Giant cell granuloma is a bony lesion more common in the jaw than in other bony sights of the body. It represents the 7% of all benign lesions of the jaw. Many pathologists consider CGCG as a reparative process following a trauma others as a true neoplasm. CGCG present clinical and radiographic features overlapping GCT. Some criteria useful to differentiate the two lesions may be: more infiltrative nature of the CGT, and different prevalence of the CGCG, which affects younger adults with age comprised between 3 and 17 (or, generally, patients less than 30 years-old). There are no true differences in radiographic and clinical aspects between the two lesions [13]. True CGT is composed by multinucleated cells with a larger number of nuclei centrally located and indistinguishable from nuclei of stromal cells. Therefore pathology is essential to distinguish the two lesions [14].

Brown Tumours

Brown tumours of the mandible are focal lesions of the mandible radiographically and clinically undistinguishable from other giant cell lesions [15]. Brown tumors have traditionally been associated with hyperparathyroidism, which causes imbalance in osteoclastic-osteoblastic homeostasis. Thus, an important criterion essential to make a differential diagnosis is the research of hyperparathyroidism and hypercalcemia, alteration in calcium-phosphorous balance and increase of parathyroid hormone (PTH) in blood chemistry. None of these features was found in our patient [16].

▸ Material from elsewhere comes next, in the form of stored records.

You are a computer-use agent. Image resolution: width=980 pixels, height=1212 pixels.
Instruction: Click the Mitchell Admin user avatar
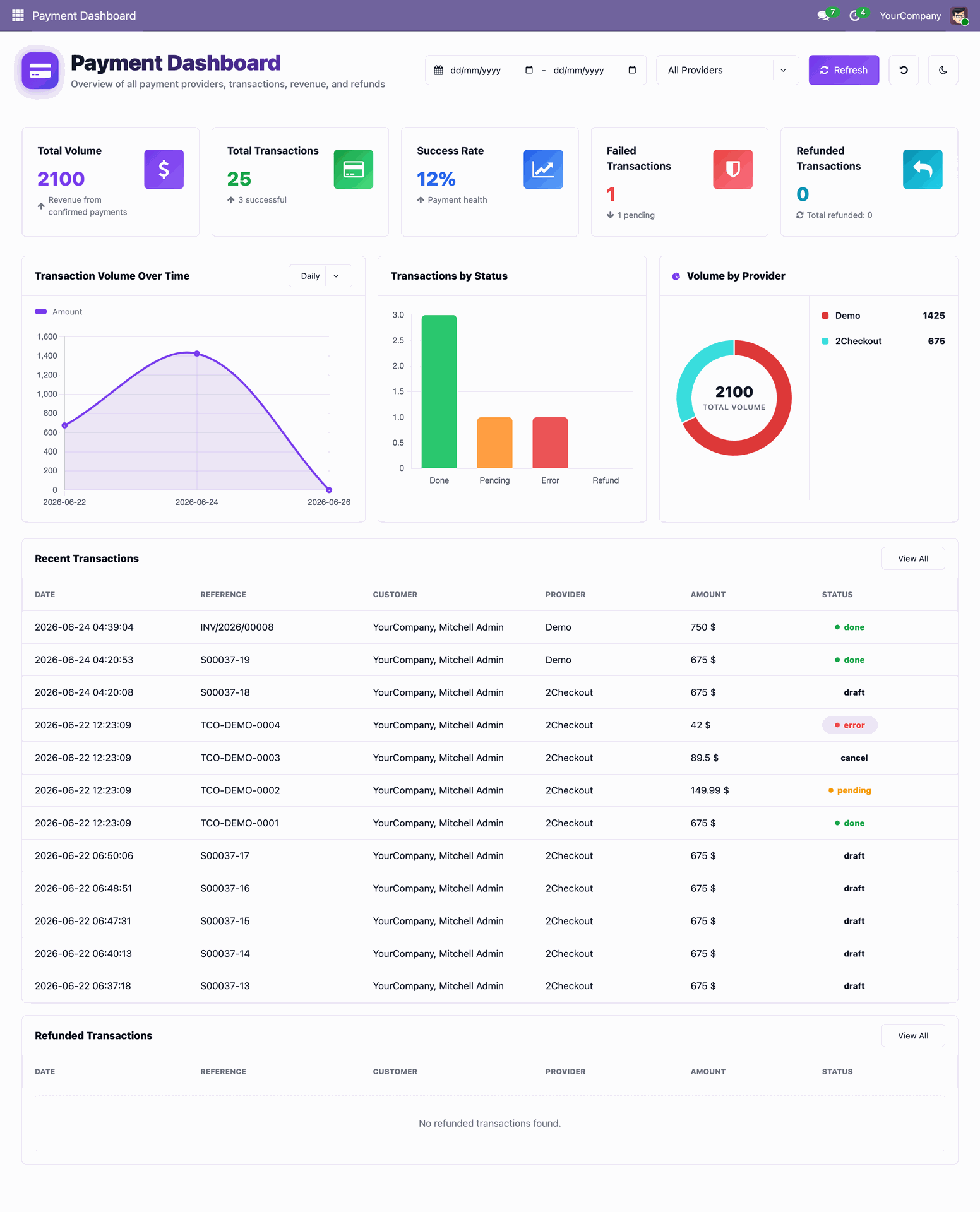(x=959, y=15)
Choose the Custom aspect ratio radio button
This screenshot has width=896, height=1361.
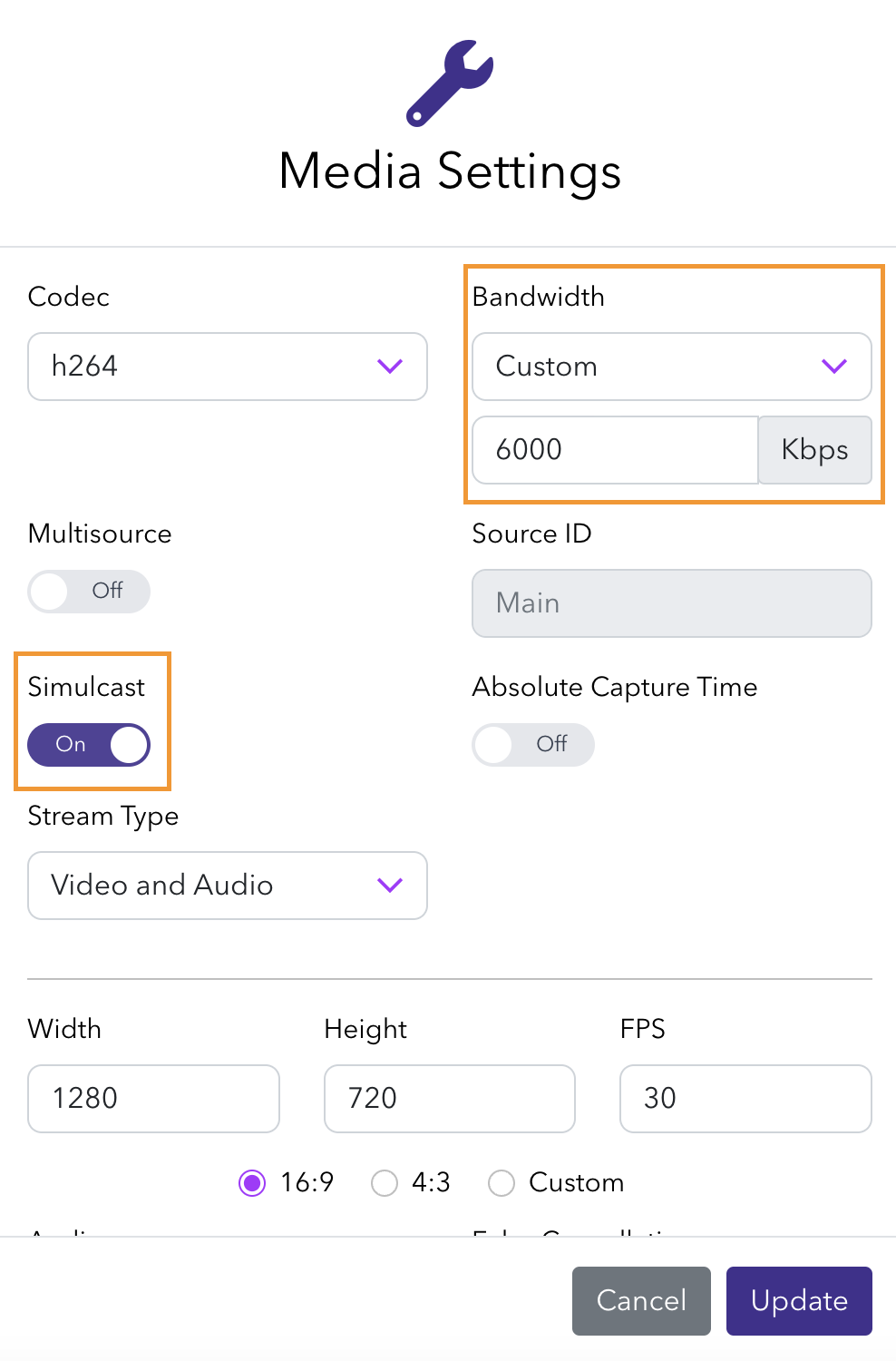point(502,1183)
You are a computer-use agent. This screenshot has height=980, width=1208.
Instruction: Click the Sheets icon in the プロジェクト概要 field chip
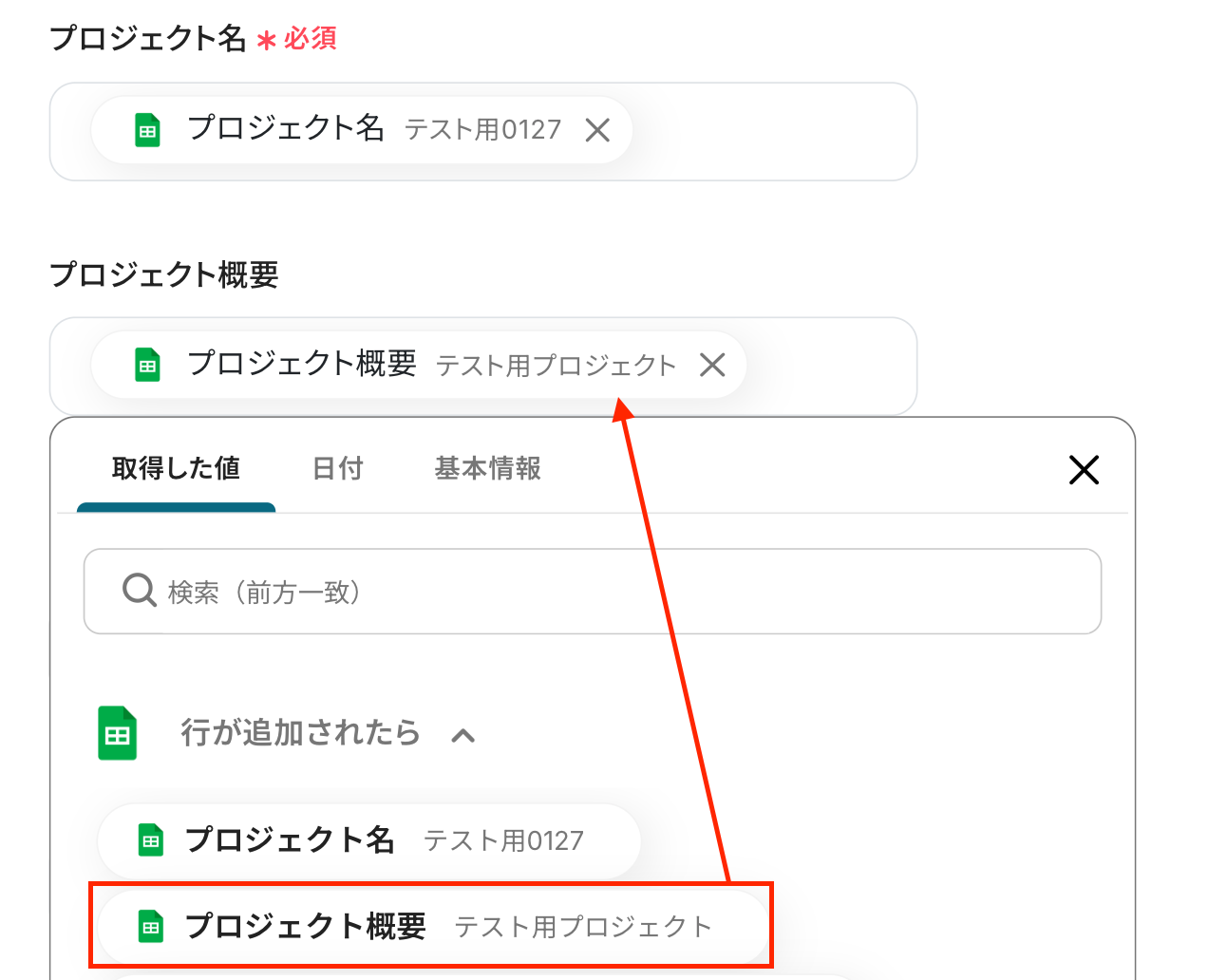click(147, 365)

CGT shares many features also with vascular lesions of the bone such as Aneurysmal bone cyst. It is important for these cysts to be distinguished from CGT and other jawbone tumours. Unfortunately, typical clinical aspects as swelling and pain which usually follows an injury and radiographic characteristics showing an outlined, bulging, destructive and eccentric lesion of the bone are not sufficient to make a differential diagnosis [17]. However, aneurysmal bone cyst is typically composed of honeycomb blood-filled spaces with a lining of flat nonendothelial cells. Therefore, biopsy is usually required [18].

Non-Ossifying Fibroma

Non-ossifying fibroma has similar clinical and radiographic aspects to the GCG. Differential diagnosis between the two lesions is based on biopsy [19]. Main histological features of CGT such as aggregate of giant cells and particular fibrous stroma are not typical aspects of non-ossifying fibroma [20].

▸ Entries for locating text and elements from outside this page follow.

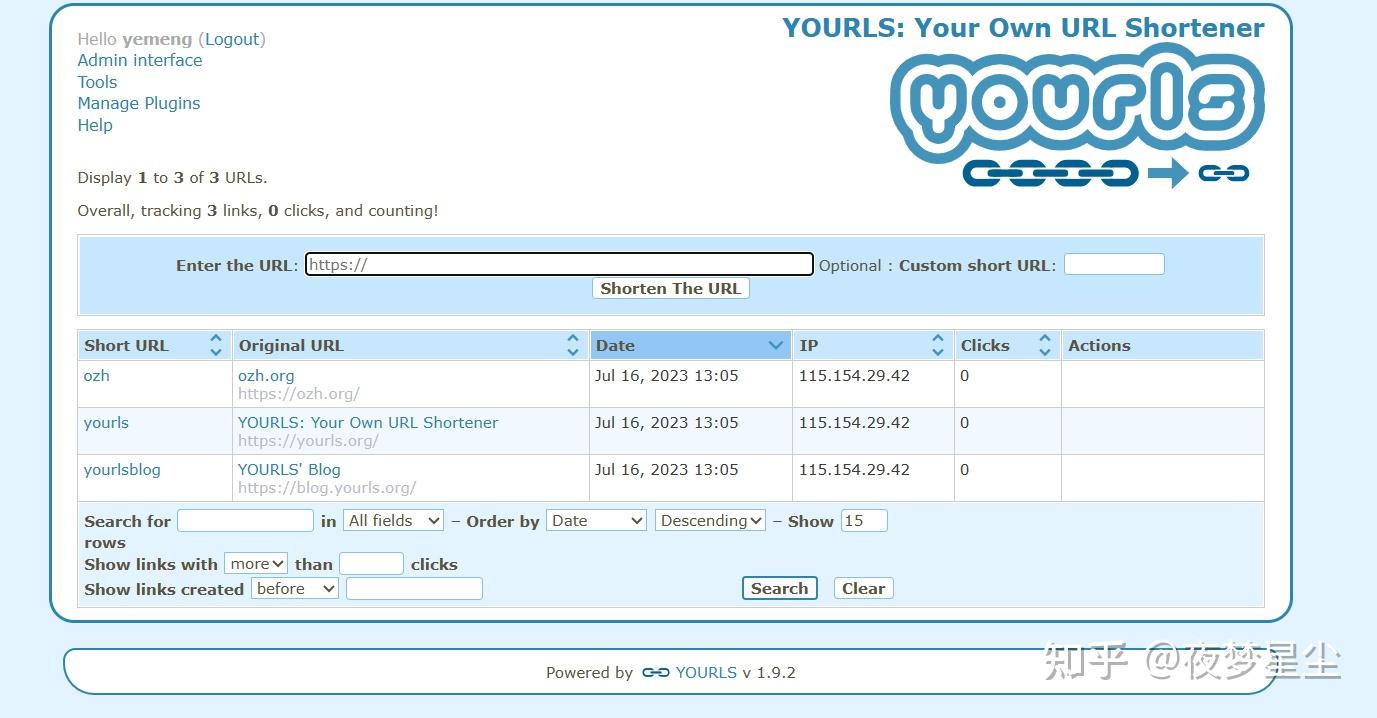This screenshot has width=1377, height=718.
Task: Sort links by IP column
Action: coord(937,345)
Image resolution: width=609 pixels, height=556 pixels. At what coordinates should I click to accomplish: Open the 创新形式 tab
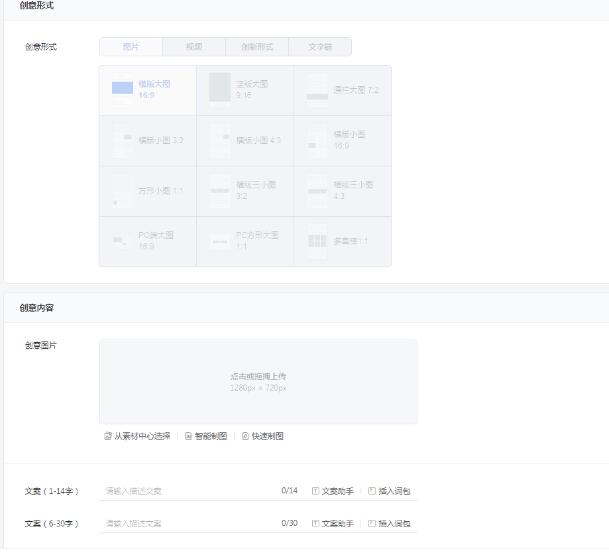[257, 47]
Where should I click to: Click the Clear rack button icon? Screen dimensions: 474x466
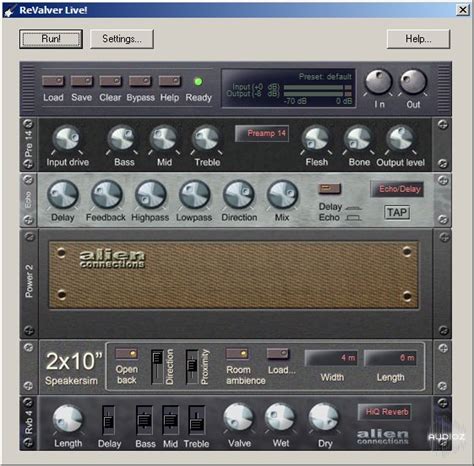click(x=110, y=81)
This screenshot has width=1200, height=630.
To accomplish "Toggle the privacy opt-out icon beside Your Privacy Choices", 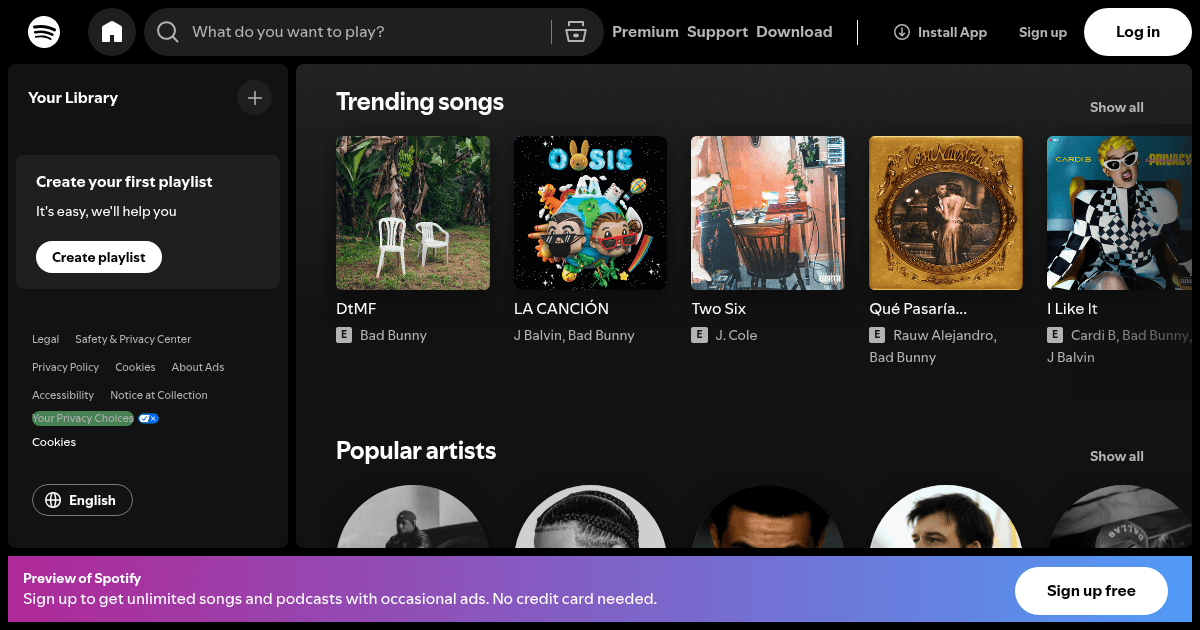I will tap(148, 418).
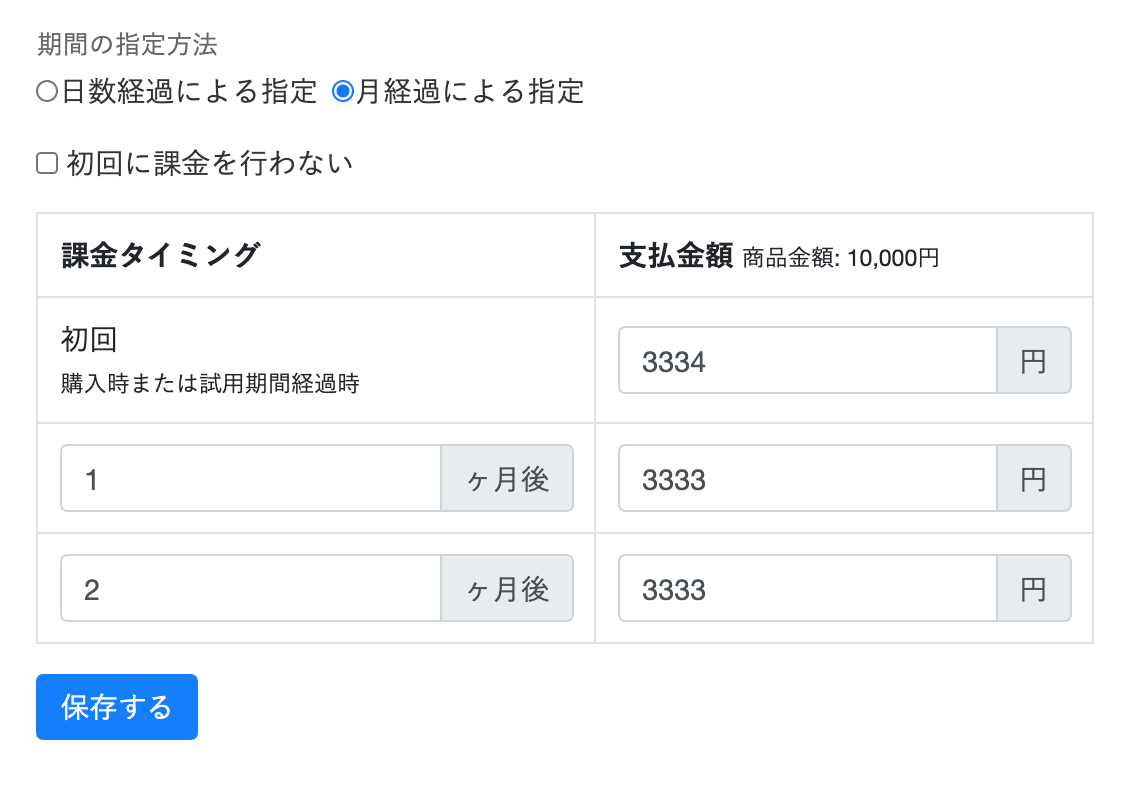Click the 円 suffix in the 初回 row
1140x796 pixels.
[1033, 361]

Osteosarcoma is the most common primary sarcoma involving the jawbones. Pain and swelling are the most common symptoms. Radiographically advanced cases of osteosarcomas may demonstrate a poorly defined osteolytic, lesions, localized supereruption of a tooth, a “floating tooth” or a ‘‘hanging tooth’’ caused by resorption of bone around the root and bone formation above the alveolar crest [21]. CT typically reveals cortical destruction, periosteal reaction and soft tissue and intramedullary bone involvement. Peripheral margins are usually poorly defined. In the case reported here, all these features were detectable in our 3D reconstruction, along with rapid growth and lymphadenopathy. On the contrary, the OPT showed less infiltrative nature. In general, final diagnosis is based upon hematoxylin and eosin microscopy taken in an appropriate clinical context. Osteosarcomas require the finding of atypical cells in association with immature, haphazardly distributed osteoid and the absence of giant cell with large multiple nuclei inside of a true CGT [22].

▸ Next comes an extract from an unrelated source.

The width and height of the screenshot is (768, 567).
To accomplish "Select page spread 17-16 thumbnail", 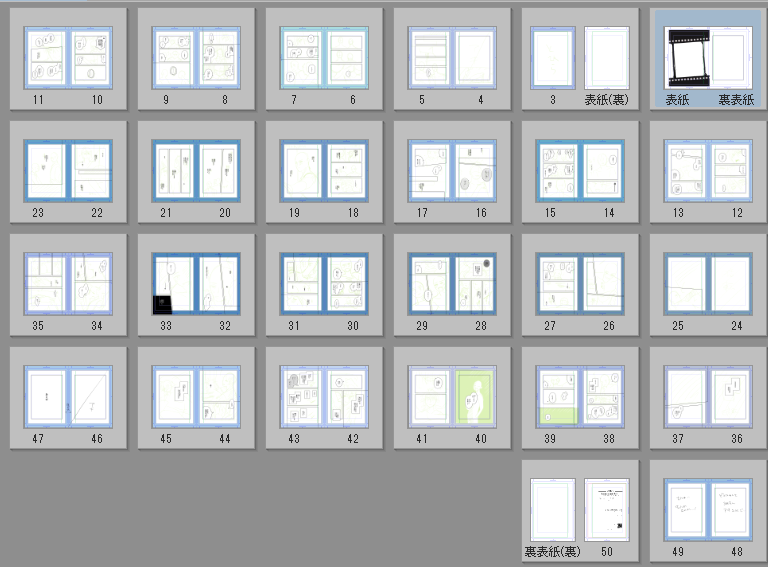I will click(452, 171).
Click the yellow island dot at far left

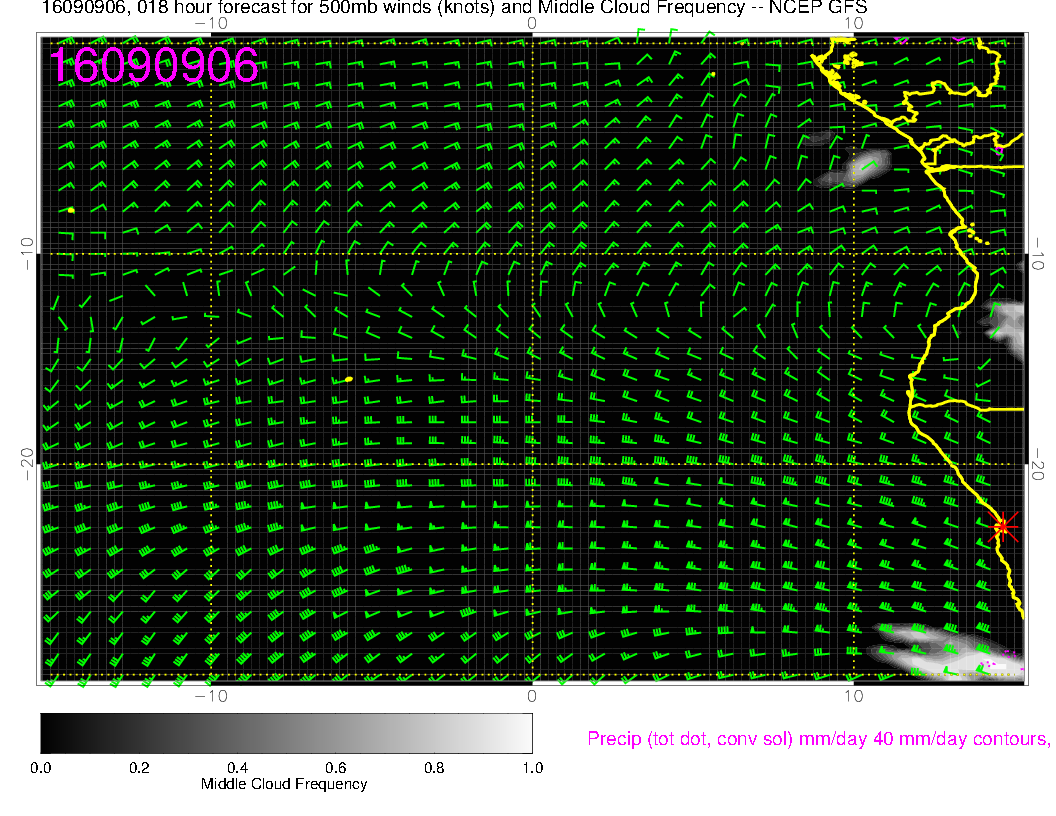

Surgery is the traditional and most accepted form of treatment for GCTs that include simple excision and curettage or partial jaw resection “en bloc”. Combination with adjuvant treatment, such as the use of phenol and methylmethacrylate, reduces the incidence of recurrence to less than 10% [23]. The local recurrence has been shown to correlate with aggressiveness of the lesion. The incidence of recurrence after surgery is 4-20%, whereas locally aggressive giant cell lesions have a higher recurrence rate.

GCTs have also been treated by non-surgical methods which include principally radiotherapy. Some GCT may also be sterilized thermally, using laser or cryoprobe. Much controversy still exists, in the literature, concerning radiation treatment, which has been reported as a potential risk for malignant transformation [24].

In conclusion, here we have provided an exemplificative case of bone osteolysis of uncertain origin and reviewed the criteria to be adopted in making a correct diagnosis.